YOUR OBJECTIVE.
I would like you to return all of the records exactly as they stand.

Entries taken from a collection:
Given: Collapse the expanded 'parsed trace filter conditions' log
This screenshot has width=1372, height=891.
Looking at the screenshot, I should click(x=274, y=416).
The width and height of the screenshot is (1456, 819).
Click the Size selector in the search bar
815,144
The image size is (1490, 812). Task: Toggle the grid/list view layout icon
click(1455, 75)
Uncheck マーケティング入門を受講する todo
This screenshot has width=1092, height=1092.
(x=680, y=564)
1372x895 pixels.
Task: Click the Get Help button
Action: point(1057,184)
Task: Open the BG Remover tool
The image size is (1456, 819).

ANSWER SPACE.
Given: Collapse the expanded 'parsed trace filter conditions' log
This screenshot has width=1372, height=891.
Looking at the screenshot, I should click(x=274, y=416).
The width and height of the screenshot is (1456, 819).
Click the Size selector in the search bar
815,144
The image size is (1490, 812). Task: Toggle the grid/list view layout icon
click(1455, 75)
Uncheck マーケティング入門を受講する todo
This screenshot has width=1092, height=1092.
(x=680, y=564)
1372x895 pixels.
Task: Click the Get Help button
Action: point(1057,184)
Task: Open the BG Remover tool
The image size is (1456, 819).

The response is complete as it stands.